§ **What you need to do**:
Copy the listing lines from the one that has "Where should I click to: Click the invitations" through the one that has "click(x=369, y=798)", swapping "time axis" for "horizontal axis" and leaving everything else the same.

──────── Dataset records ────────

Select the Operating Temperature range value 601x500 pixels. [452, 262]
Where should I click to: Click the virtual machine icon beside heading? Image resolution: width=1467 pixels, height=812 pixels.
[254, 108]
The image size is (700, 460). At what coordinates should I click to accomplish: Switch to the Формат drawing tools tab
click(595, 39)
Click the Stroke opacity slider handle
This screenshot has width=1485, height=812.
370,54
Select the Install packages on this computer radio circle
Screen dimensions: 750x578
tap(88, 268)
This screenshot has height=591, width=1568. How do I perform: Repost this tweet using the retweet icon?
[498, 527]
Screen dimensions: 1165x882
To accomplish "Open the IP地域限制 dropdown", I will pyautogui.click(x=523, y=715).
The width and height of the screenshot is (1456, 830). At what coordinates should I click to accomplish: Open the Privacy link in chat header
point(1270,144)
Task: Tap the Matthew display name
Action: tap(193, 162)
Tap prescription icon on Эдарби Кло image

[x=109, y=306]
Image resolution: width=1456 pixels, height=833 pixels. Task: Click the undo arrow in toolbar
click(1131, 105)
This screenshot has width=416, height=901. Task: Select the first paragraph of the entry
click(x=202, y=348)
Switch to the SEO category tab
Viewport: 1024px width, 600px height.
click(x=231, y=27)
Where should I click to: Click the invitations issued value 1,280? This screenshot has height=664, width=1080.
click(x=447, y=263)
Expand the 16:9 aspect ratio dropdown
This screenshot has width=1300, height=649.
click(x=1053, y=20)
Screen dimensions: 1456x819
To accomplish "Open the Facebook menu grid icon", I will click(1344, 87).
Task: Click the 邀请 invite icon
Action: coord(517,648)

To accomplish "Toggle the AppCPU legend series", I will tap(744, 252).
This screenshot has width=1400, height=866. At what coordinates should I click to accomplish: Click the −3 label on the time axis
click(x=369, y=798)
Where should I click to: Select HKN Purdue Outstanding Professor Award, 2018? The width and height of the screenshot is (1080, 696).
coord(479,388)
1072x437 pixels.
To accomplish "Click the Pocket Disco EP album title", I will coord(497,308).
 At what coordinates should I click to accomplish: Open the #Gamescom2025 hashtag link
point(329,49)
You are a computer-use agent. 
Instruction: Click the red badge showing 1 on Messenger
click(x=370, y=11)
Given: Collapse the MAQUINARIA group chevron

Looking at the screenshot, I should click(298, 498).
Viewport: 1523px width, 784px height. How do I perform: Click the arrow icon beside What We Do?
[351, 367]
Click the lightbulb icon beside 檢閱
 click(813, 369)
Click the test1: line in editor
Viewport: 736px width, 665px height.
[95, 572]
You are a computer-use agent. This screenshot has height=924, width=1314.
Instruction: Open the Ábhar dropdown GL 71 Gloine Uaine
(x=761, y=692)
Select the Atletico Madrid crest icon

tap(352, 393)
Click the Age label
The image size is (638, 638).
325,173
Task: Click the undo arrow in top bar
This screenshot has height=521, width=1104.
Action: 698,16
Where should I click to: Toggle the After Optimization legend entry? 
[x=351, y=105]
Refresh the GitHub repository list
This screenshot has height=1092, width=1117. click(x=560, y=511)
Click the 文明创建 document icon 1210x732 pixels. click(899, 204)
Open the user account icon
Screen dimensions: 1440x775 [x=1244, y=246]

────────

§ **Exercise output**:
Where should I click to: Click the invitations issued value 1,280? This screenshot has height=664, width=1080.
click(x=447, y=263)
Expand the 16:9 aspect ratio dropdown
This screenshot has width=1300, height=649.
click(x=1053, y=20)
Screen dimensions: 1456x819
To accomplish "Open the Facebook menu grid icon", I will click(1344, 87).
Task: Click the 邀请 invite icon
Action: coord(517,648)

To accomplish "Toggle the AppCPU legend series", I will tap(744, 252).
This screenshot has width=1400, height=866. At what coordinates should I click to accomplish: Click the −3 label on the horizontal axis
click(x=369, y=798)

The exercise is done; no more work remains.